Sept fois détruite et sept fois reconstruite, Beyrouth se réveille chaque matin comme si elle venait de naître. Une résistance sourde, organique, semble s'opposer à toute tentative d'ordonnancement. Ville insouciante, échevelée, avec ses nuits blanches, ses couleurs criardes, sa boulimie. Ville irresponsable, où se croisent sans se voir les rescapés des utopies d'hier, les nostalgiques de l'islam, les nouveaux riches et les miliciens devenus hommes d'affaires. Au milieu d'un décor délavé, on s'y égare à la recherche de mythes dont on ne retrouve plus les signes : représentations lyriques d'un éden d'avant-guerre ou images macabres de la violence déchaînée. Tout semble avoir été dit sur Beyrouth. Alors, c'est la tête vide et le coeur grand ouvert qu'il faut aller à sa rencontre. Et soudain, dans cette ville qui ne ressemble plus à rien à force de s'être brûlée à l'imaginaire des autres, se révèle un des défis de cette fin de siècle : inventer, avant qu'il ne soit trop tard, des espaces ouverts à la pluralité des appartenances, où l'expression des différences ne remette pas, à chaque fois par terre, les bases de la convivialité.
Avec Adonis, Ahmad Beydoun, Omar Bousbani, Christine Delpal, Jean Hannoyer, Samir Kassir, Elias Khouri, Jacques Liger-Belair. Amin Maalouf, Bilal Nsouli, Elisabeth Picard, Maud Santini, Jihane SfeirKhayat, Fawaz Traboulsi.
"On imagine volontiers que les grands chantiers de reconstruction en cours à Beyrouth sont le fruit de la guerre qui, durant quinze ans (1975-1990), l'a coupé en deux.
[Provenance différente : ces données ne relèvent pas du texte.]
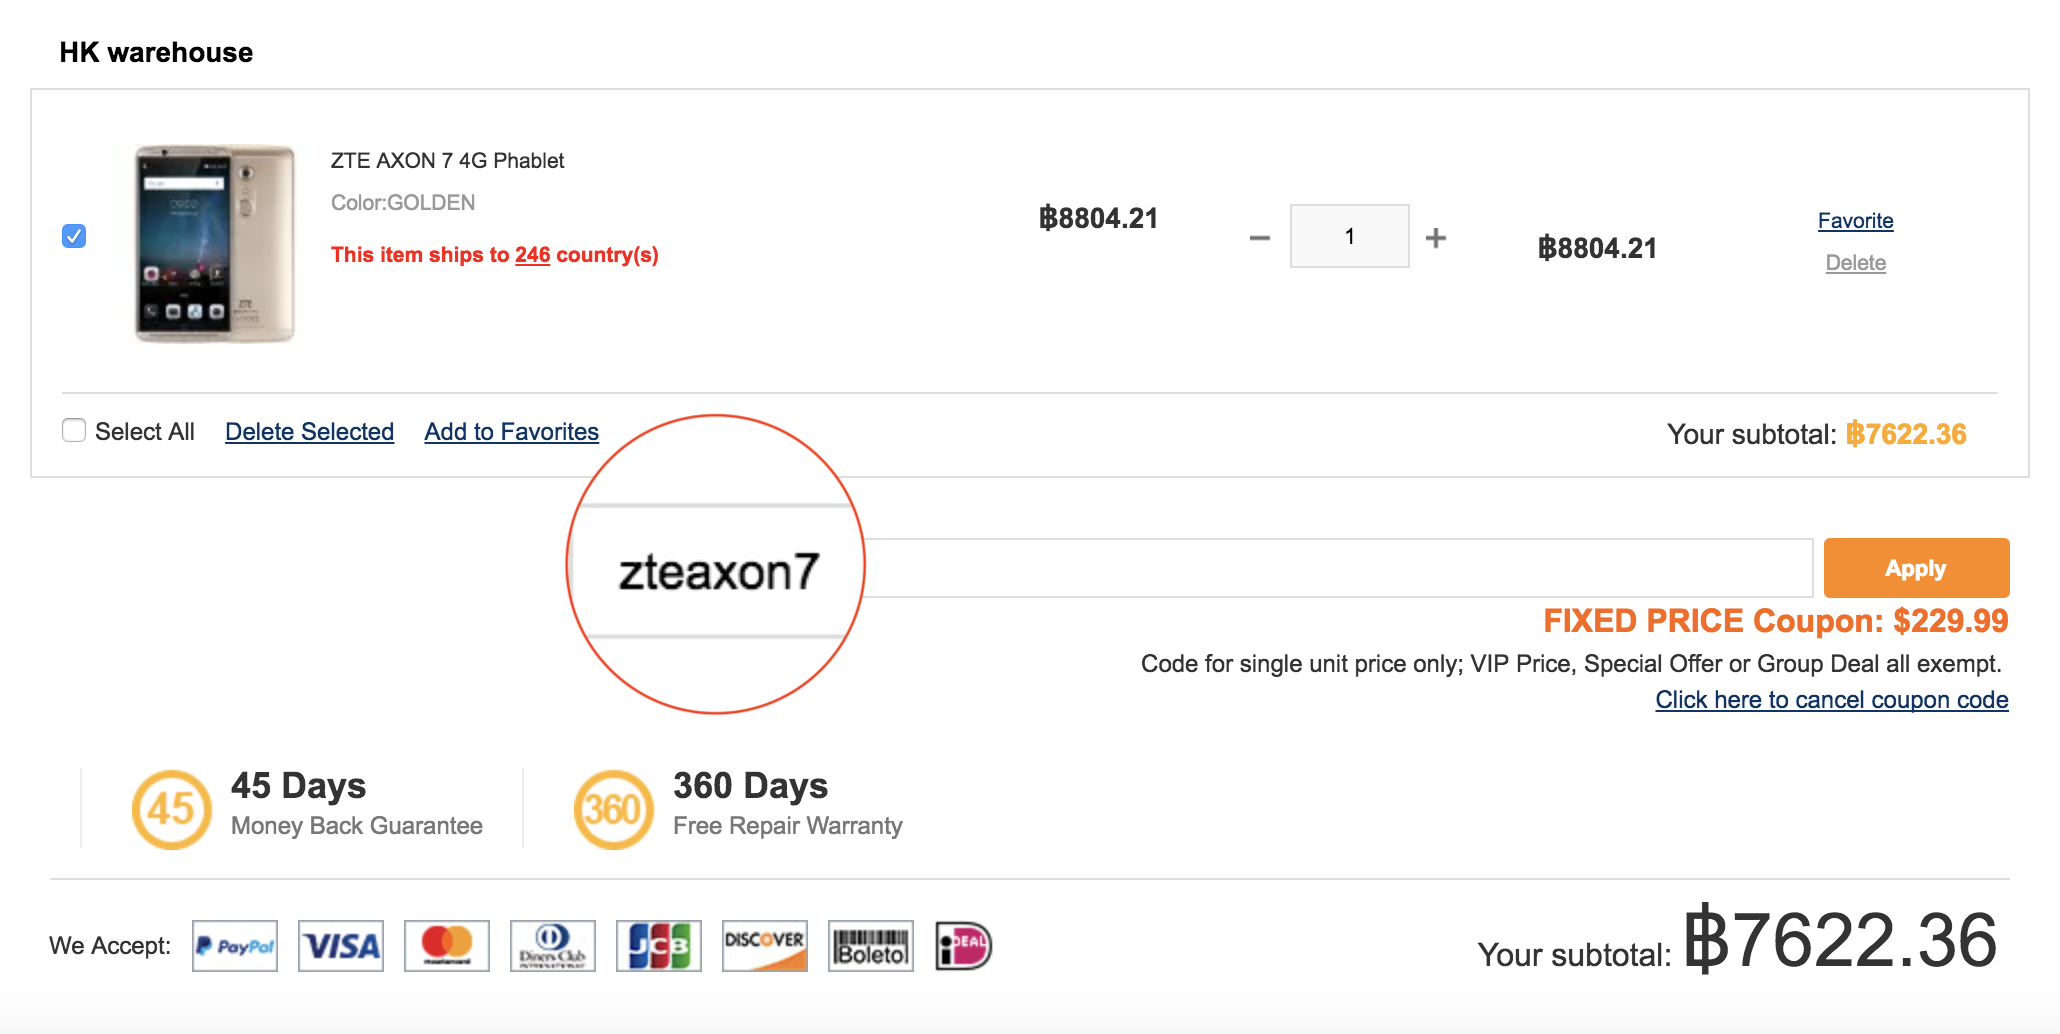Click the VISA card icon
This screenshot has width=2060, height=1034.
click(x=341, y=946)
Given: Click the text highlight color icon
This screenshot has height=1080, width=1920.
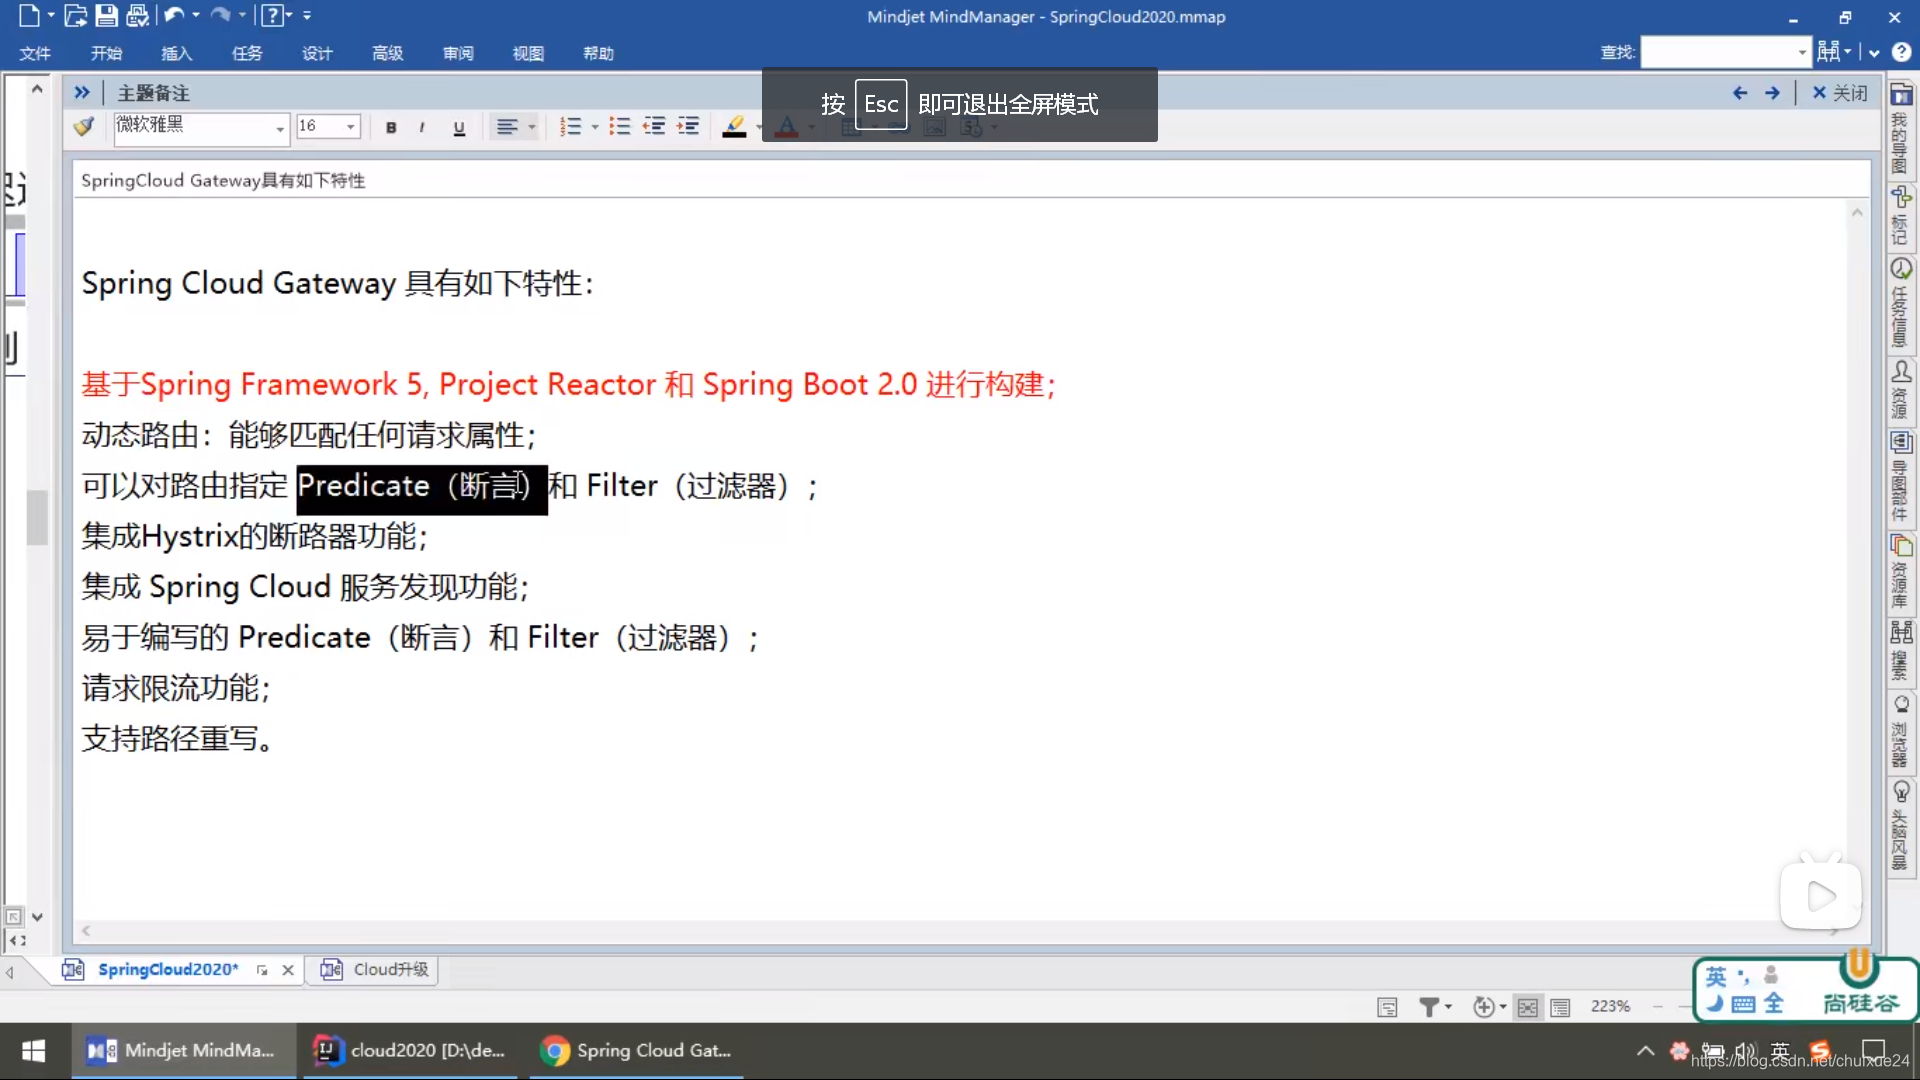Looking at the screenshot, I should pyautogui.click(x=733, y=125).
Pourtant, si les destructions et les dégradations dues à la guerre sont réelles, la démolition du centre avait commencé bien avant et est un thème récurrent dans l'histoire de Beyrouth ; comme l'est aussi - avec une intensité particulière, même si aucune ville n'y échappe - le bras de fer permanent entre réglementations urbaines et spéculation foncière, contre lequel achoppent les entreprises de planification successives. […] Encore très marginale dans les années soixante, l'idée que le patrimoine bâti dans toute sa diversité, y compris celui du XXe siècle, est constitutif de l'identité d'une ville, comme l'est aussi la diversité sociale et culturelle, a depuis fait son chemin et devrait éclairer les futurs projets d'aménagement" (Gwenaël Querrien, directrice de la collection).